● REQUIRED WORK:
From the entries provided below, copy each line that contains the word "Model".

Dataset items:
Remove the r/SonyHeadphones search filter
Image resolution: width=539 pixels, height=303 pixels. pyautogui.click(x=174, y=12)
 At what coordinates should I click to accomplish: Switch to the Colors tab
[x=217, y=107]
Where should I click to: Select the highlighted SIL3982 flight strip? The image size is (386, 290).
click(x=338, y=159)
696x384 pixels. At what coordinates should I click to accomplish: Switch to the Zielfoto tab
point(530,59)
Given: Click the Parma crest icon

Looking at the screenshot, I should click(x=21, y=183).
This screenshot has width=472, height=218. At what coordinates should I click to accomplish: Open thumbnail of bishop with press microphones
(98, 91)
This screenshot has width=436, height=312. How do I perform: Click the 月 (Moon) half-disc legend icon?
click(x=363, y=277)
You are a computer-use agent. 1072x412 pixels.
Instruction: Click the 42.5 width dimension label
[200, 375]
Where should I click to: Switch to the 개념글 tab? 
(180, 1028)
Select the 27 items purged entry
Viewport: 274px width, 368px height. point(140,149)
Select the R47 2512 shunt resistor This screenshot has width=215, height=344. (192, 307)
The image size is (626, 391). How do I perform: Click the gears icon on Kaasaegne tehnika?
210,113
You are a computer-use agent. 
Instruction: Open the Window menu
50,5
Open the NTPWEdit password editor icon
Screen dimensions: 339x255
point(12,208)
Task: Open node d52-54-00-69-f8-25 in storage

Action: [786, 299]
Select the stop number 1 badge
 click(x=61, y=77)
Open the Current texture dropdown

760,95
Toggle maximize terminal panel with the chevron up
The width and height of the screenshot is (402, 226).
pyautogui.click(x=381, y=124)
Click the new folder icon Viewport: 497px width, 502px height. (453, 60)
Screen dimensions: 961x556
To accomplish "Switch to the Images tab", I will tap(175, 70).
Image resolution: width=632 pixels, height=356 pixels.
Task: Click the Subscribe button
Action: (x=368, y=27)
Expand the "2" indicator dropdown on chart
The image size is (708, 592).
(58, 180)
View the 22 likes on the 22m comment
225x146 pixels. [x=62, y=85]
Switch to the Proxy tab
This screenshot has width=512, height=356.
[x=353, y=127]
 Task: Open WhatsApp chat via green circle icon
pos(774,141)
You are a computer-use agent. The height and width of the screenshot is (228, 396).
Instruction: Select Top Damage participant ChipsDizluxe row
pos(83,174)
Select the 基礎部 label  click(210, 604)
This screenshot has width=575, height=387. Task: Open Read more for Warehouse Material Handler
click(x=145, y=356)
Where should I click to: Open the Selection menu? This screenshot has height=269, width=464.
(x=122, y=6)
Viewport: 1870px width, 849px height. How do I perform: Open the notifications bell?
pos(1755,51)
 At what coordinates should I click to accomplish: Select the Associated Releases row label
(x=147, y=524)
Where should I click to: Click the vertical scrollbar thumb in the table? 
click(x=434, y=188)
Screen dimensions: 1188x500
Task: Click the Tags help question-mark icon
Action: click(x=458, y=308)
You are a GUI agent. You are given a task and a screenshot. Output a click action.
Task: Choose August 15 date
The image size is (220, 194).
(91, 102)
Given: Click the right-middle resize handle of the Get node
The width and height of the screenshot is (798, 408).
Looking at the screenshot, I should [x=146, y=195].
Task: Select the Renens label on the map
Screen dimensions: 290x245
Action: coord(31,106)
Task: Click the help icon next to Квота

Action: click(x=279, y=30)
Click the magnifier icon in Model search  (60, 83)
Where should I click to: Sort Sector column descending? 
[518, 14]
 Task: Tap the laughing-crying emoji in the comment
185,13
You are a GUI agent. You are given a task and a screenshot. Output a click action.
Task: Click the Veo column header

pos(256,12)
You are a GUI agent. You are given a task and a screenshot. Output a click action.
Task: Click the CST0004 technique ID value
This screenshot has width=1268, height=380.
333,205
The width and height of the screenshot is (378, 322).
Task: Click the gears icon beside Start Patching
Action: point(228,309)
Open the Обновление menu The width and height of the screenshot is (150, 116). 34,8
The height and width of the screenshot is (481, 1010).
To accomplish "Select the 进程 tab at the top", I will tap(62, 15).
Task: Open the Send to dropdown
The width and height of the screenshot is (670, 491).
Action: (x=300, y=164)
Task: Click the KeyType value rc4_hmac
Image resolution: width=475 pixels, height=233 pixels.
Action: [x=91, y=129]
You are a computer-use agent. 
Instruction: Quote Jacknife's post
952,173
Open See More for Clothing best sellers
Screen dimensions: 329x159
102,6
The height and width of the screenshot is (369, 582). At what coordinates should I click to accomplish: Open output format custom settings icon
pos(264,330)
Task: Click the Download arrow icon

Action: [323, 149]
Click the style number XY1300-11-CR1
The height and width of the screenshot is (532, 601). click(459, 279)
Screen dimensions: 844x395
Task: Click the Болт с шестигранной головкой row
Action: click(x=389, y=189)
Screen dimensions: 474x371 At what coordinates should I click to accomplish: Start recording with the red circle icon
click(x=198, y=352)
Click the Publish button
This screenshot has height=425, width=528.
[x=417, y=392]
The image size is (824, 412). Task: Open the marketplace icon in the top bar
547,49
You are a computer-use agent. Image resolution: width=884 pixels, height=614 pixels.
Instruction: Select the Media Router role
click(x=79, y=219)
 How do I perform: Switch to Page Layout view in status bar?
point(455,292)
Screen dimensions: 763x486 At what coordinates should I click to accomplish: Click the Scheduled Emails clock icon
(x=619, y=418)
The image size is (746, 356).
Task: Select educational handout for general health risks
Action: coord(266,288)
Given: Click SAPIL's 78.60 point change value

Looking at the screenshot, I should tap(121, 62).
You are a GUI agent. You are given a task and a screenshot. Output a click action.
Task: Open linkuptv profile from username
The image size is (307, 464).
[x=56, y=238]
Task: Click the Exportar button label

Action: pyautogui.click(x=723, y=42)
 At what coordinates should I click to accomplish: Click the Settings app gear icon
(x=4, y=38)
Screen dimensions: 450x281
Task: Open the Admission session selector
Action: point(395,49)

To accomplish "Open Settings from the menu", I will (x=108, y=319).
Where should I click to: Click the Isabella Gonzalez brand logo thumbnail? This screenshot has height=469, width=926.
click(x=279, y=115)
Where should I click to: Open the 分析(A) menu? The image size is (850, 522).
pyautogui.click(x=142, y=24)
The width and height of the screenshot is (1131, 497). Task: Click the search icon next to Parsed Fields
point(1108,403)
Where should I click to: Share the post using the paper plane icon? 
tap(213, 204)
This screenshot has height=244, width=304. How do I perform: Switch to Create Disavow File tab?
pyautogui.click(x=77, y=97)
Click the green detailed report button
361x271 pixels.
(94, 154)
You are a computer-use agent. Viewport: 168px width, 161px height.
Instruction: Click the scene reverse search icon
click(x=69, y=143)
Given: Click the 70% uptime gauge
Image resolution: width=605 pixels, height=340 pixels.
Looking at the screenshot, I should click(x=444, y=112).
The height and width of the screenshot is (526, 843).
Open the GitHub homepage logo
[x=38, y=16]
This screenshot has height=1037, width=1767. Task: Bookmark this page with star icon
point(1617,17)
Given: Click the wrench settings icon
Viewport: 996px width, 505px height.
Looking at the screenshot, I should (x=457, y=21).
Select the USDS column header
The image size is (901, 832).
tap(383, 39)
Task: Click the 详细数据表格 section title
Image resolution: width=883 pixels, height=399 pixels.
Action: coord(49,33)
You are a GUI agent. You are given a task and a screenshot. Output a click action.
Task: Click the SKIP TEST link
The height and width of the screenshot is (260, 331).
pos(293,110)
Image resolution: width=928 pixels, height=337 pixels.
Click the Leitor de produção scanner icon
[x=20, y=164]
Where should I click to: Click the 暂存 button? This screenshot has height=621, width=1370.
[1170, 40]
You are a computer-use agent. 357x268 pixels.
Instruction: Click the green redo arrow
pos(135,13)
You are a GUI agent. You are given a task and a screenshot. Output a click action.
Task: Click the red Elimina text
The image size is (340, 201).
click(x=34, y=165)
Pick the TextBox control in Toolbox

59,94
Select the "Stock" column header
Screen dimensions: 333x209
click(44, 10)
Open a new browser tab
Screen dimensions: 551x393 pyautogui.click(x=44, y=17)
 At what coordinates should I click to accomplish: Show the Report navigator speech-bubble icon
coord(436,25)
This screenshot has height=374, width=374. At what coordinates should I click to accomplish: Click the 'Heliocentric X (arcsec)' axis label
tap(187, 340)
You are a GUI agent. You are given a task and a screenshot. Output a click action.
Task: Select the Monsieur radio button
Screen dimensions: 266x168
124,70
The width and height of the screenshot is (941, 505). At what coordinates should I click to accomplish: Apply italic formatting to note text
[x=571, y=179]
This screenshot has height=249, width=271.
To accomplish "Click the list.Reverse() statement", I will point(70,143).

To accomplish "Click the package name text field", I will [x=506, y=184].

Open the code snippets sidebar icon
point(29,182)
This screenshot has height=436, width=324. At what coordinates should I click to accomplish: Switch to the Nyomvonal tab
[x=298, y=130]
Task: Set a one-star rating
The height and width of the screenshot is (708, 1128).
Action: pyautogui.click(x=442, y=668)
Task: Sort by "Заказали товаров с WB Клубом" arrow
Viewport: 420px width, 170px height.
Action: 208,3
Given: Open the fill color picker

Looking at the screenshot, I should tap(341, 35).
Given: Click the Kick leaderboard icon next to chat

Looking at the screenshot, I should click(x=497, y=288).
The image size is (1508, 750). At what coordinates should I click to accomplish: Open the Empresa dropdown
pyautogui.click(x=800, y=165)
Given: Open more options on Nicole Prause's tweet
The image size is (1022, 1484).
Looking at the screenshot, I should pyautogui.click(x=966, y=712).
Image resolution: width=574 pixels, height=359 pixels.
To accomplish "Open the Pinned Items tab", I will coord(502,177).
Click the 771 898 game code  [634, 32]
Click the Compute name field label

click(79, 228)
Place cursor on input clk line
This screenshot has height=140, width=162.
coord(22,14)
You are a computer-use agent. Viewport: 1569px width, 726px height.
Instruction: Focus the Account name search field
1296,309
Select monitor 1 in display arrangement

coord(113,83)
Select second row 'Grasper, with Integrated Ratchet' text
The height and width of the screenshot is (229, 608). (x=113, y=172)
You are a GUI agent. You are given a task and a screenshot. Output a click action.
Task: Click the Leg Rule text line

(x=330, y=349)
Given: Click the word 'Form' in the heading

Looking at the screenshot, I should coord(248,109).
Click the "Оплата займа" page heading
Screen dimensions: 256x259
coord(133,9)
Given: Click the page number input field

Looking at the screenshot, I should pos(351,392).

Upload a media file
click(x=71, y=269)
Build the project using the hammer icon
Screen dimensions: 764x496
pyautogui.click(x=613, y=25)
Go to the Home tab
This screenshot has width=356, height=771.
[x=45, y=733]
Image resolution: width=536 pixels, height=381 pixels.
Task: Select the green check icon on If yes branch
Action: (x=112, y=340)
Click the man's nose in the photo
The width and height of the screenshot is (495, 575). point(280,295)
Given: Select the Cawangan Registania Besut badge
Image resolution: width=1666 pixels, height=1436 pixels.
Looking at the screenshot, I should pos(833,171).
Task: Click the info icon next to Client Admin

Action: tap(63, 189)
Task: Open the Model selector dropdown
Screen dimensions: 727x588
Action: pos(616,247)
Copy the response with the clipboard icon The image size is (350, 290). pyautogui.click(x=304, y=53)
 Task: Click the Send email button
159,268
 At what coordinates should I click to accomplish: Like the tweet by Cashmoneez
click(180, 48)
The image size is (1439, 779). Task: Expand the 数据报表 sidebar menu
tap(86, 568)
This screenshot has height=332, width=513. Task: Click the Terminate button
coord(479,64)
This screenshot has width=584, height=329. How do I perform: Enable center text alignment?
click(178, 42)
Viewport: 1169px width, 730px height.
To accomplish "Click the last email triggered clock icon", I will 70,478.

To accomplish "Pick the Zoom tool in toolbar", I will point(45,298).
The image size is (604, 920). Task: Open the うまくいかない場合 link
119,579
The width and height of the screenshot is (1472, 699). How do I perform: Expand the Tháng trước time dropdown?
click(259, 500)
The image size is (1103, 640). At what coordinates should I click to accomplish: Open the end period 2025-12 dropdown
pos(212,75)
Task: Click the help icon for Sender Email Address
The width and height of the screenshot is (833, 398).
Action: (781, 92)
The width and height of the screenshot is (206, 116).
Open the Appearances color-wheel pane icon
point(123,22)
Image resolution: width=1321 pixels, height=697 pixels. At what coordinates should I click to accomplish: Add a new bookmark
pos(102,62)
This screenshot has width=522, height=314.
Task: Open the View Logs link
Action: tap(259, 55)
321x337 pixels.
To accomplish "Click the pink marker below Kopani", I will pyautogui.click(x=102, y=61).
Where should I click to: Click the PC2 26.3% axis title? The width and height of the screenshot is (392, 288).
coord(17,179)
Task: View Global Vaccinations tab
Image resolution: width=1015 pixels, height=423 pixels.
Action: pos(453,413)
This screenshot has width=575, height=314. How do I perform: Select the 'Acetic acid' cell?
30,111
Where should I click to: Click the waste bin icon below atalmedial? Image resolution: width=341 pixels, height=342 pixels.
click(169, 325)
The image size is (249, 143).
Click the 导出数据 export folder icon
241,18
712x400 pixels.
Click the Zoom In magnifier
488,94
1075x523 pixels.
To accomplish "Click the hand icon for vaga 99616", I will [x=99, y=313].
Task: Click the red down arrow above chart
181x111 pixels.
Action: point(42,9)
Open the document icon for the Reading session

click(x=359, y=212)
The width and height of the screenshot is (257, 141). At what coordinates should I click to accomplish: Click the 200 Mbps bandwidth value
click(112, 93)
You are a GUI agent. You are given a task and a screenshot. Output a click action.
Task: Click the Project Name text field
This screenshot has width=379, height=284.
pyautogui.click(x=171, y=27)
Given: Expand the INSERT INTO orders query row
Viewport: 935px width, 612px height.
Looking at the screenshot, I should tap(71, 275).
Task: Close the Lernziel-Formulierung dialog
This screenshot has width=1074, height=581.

● SOLVED EXERCISE:
Click the magnifier icon in Model search  (60, 83)
Task: Open the Model selector dropdown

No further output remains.